** Opening DATA SHOWN block **

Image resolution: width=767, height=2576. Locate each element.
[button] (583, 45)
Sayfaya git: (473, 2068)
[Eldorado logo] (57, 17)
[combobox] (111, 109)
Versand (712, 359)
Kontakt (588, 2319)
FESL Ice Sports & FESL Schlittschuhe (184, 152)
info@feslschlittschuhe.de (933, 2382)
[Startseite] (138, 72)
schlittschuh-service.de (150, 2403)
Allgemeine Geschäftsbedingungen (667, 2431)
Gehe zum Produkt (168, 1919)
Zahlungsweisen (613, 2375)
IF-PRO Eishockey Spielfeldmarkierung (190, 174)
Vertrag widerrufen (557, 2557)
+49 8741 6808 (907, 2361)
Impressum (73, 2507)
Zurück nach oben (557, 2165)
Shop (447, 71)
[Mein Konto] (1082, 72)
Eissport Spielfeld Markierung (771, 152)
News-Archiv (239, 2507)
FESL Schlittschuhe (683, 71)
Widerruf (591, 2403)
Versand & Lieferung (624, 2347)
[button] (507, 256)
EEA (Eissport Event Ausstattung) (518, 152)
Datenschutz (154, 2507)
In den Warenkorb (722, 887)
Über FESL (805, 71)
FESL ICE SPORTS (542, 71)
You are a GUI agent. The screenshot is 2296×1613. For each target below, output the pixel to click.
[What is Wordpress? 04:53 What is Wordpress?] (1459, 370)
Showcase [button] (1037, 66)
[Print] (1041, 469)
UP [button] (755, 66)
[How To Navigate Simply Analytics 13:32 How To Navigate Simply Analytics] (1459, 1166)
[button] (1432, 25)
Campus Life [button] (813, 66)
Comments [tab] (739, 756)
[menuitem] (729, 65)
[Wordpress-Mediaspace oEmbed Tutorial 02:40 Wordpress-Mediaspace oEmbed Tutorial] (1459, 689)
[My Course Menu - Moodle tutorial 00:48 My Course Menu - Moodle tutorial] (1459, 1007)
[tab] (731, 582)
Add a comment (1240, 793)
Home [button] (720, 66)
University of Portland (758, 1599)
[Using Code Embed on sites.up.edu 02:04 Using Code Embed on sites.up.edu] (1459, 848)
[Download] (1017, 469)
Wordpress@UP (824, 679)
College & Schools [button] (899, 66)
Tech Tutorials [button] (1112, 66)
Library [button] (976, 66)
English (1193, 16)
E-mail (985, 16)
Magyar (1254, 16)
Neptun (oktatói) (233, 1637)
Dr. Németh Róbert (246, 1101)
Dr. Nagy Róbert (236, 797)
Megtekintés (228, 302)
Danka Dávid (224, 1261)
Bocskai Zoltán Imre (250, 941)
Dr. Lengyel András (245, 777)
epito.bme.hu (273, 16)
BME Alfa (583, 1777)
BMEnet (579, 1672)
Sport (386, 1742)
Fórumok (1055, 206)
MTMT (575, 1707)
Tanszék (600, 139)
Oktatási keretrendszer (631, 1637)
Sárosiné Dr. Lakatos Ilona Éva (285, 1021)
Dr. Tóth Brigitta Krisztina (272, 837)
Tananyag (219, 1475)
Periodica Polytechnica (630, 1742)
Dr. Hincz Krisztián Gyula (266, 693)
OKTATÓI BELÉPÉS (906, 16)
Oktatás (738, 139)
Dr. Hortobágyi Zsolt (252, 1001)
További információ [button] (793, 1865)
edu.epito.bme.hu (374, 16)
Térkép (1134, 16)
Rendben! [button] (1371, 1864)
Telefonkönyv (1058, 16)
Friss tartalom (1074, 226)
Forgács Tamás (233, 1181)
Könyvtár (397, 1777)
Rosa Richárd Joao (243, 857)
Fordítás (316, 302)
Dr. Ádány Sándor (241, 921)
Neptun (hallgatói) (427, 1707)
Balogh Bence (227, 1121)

** Closing DATA SHOWN block **

*EXERCISE AIM*.
From the entries above, give again exactly the lines running from the line with "Showcase [button] (1037, 66)" to the line with "Periodica Polytechnica (630, 1742)"; include both of those lines.

*WRITTEN SOLUTION*.
Showcase [button] (1037, 66)
[Print] (1041, 469)
UP [button] (755, 66)
[How To Navigate Simply Analytics 13:32 How To Navigate Simply Analytics] (1459, 1166)
[button] (1432, 25)
Campus Life [button] (813, 66)
Comments [tab] (739, 756)
[menuitem] (729, 65)
[Wordpress-Mediaspace oEmbed Tutorial 02:40 Wordpress-Mediaspace oEmbed Tutorial] (1459, 689)
[My Course Menu - Moodle tutorial 00:48 My Course Menu - Moodle tutorial] (1459, 1007)
[tab] (731, 582)
Add a comment (1240, 793)
Home [button] (720, 66)
University of Portland (758, 1599)
[Using Code Embed on sites.up.edu 02:04 Using Code Embed on sites.up.edu] (1459, 848)
[Download] (1017, 469)
Wordpress@UP (824, 679)
College & Schools [button] (899, 66)
Tech Tutorials [button] (1112, 66)
Library [button] (976, 66)
English (1193, 16)
E-mail (985, 16)
Magyar (1254, 16)
Neptun (oktatói) (233, 1637)
Dr. Németh Róbert (246, 1101)
Dr. Nagy Róbert (236, 797)
Megtekintés (228, 302)
Danka Dávid (224, 1261)
Bocskai Zoltán Imre (250, 941)
Dr. Lengyel András (245, 777)
epito.bme.hu (273, 16)
BME Alfa (583, 1777)
BMEnet (579, 1672)
Sport (386, 1742)
Fórumok (1055, 206)
MTMT (575, 1707)
Tanszék (600, 139)
Oktatási keretrendszer (631, 1637)
Sárosiné Dr. Lakatos Ilona Éva (285, 1021)
Dr. Tóth Brigitta Krisztina (272, 837)
Tananyag (219, 1475)
Periodica Polytechnica (630, 1742)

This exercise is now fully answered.